The present invention relates to a load introducing element for a control surface of an aircraft or a spacecraft, as well as to a method for manufacturing the same, and to an aircraft including the same.
Larger control surfaces of commercial passenger airplanes often include ribs, which are mounted on at least one spar and are enveloped by an outer skin. Control surfaces with a relatively complex movement pattern (which, for example, goes well beyond a simple flapping) require a special mounting and special drive elements. Thus, for example, in order to increase the lift coefficient in certain flight phases Fowler flaps move in both a translatory and rotational manner and, correspondingly, are mounted in a moveable manner (for example, on pendulum supports, roller carriages or the like) and deflected by a pivotably mounted actuator.

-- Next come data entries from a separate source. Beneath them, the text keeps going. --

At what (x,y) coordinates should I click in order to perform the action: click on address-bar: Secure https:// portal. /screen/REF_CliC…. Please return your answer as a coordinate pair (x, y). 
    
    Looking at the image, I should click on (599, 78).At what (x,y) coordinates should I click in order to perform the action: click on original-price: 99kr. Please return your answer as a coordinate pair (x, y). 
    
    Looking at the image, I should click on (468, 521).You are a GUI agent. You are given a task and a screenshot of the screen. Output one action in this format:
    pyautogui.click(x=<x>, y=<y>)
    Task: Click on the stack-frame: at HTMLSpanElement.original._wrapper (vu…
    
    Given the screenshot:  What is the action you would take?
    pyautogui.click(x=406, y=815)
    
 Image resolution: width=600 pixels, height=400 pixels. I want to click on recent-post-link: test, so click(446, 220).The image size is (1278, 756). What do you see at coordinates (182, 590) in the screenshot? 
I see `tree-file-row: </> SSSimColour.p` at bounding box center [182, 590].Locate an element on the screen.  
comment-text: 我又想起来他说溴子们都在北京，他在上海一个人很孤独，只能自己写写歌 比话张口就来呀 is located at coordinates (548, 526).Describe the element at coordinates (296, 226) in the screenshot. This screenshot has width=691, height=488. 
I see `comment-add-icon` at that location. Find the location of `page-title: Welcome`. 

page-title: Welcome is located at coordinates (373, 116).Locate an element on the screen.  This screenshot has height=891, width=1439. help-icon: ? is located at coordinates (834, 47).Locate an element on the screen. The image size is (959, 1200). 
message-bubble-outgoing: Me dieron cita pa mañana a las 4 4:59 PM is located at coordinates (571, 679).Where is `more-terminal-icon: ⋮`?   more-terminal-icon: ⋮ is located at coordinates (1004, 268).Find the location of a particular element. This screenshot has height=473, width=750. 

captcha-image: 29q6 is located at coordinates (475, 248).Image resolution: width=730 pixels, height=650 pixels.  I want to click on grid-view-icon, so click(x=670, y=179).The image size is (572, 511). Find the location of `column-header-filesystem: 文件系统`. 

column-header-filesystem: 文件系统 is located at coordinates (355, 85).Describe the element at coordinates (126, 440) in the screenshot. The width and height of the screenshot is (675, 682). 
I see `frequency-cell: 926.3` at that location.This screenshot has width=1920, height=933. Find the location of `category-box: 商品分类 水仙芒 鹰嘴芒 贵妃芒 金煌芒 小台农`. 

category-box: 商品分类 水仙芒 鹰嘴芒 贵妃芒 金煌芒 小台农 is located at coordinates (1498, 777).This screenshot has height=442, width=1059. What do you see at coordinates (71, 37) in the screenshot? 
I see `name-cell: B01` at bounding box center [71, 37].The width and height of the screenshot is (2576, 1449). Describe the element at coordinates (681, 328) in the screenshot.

Therefore, a control surface design which is adapted to the above features includes at least one rib that serves as the interface between loads that occur on the control surface and the structure of the craft. Furthermore, this rib can be used to mount the control surface. Currently such “load introducing ribs” are manufactured as a metal part to be milled—even in the case of a total CRP [carbon fiber reinforced plastic] construction of the control surface itself—and are mechanically connected to the control surface (for example, by interlocking connecting elements).
The production of such a metal load introducing rib is very expensive because it involves mechanical machining of a solid workpiece and, thus, results in high costs. Furthermore, there is the drawback that in the case of control surfaces that are made of fiber reinforced composite materials, a metal load introducing rib has a different heat expansion behavior than the control surface, attached to it. The result may be mechanical stresses that can be compensated only by means of suitably designed structures or by flexible mountings. Consequently such metal load introducing ribs are extremely disadvantageous in modern commercial passenger airplanes with control surfaces that are made of fiber reinforced composite materials.